Sore ini, anak-anak Meraki lagi ngumpul di apartemen Dirga. Cuma nongkrong-nongkrong biasa karena kebetulan keempatnya sedang nggak sibuk dengan kegiatan masing-masing dan Meraki juga lagi free.
Dirga menonton TV sambil berbaring di sofa yang awalnya diduduki Ezra hingga membuat sang gitaris Meraki itu tergusur dengan menyedihkannya di lantai. Namun Ezra nggak banyak memprotes, selain karena nggak berani, dia juga sedang nggak mood untuk mengomeli betapa tak berwibawanya dia di hadapan 3 anggota Meraki lain yang berusia lebih muda darinya. Cowok itu sejak tadi hanya memetik gitar yang ia ambil dari kamar Dirga, mengiringi nyanyian galaunya yang kini sudah menjadi pemandangan biasa bagi anak-anak Meraki semenjak pemuda itu berpisah dengan Echa. Beberapa langkah darinya, Jagad sedang duduk sambil memainkan slime yang katanya tadi ia beli saat singgah di supermarket untuk membeli rokok yang Dirga titipkan padanya.

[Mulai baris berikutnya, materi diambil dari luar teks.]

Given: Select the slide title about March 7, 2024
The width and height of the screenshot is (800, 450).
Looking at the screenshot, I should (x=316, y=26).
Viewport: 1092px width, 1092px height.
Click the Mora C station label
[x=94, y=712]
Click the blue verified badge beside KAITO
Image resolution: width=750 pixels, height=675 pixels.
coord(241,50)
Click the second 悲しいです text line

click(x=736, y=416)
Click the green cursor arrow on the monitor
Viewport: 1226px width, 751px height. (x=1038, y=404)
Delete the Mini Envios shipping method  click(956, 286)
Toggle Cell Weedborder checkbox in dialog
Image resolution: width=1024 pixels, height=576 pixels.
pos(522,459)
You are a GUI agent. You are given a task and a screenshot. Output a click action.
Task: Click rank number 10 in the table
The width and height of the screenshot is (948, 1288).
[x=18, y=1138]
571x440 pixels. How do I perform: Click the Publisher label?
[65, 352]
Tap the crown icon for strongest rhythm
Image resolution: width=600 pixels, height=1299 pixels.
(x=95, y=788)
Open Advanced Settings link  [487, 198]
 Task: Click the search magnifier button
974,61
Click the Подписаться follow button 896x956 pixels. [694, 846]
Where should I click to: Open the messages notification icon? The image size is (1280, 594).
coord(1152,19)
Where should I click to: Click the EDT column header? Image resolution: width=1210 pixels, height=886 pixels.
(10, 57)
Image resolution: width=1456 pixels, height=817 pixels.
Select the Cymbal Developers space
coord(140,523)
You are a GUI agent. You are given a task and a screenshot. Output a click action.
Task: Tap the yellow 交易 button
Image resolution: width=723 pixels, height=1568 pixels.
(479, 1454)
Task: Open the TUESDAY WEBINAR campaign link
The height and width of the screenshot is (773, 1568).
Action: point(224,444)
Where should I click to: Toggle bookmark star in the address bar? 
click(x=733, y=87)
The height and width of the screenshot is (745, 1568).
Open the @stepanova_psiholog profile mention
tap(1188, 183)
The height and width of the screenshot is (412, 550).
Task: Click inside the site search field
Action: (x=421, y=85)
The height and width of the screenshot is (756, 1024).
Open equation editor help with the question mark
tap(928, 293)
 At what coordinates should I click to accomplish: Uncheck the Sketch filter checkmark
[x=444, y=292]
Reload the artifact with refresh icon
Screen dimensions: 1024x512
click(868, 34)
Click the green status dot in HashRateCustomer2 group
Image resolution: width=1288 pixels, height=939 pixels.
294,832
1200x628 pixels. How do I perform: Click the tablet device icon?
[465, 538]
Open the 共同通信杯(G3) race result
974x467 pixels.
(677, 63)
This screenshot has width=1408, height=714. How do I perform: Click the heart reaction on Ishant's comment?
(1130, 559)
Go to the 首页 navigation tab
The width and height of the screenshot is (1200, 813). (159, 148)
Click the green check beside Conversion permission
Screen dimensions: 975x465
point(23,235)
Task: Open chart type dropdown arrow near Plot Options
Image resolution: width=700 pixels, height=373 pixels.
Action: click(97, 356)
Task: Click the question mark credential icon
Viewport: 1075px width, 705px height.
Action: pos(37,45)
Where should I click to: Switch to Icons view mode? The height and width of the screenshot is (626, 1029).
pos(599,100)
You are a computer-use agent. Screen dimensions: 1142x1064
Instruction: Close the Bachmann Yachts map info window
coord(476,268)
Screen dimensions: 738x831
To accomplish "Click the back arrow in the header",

Ezra, Dirga, dan Yago sudah tidak peduli lagi. Mereka terlalu lelah untuk mempertanyakan kewarasan pemuda itu.
Yago yang beberapa saat lalu pergi ke dapur akhirnya kembali sambil merengek. "Bang Dirga, gue lapeeer... Di kulkas lo nggak ada apa-apa."
"Lupa nyetok."
"Gimana nggak lupa, orang tiap hari makan di luar terus sama Kak—" Jagad tak lagi bisa menyelesaikan kalimatnya tatkala menyadari bahwa tatapan Dirga sudah berpindah dari layar TV ke arahnya. "Hehe, canda, bro. Keep calm, peace, love, and gaul. Hehe."
"Hadeh, Don't rich people difficult." Ezra menyimpan gitarnya sebelum berdiri. "Ayo sini daddy beliin."
Seperti biasa, Mikhail Ezra Yudantha hanya akan berguna di saat-saat seperti ini.
"Eh, perginya sama gue aja, Bang." Jagad menyusul berdiri. "Tapi beliin gue slime, ya!"
Sekali lagi, percuma mempertanyakan kewarasan seorang Jagaditya Waradana.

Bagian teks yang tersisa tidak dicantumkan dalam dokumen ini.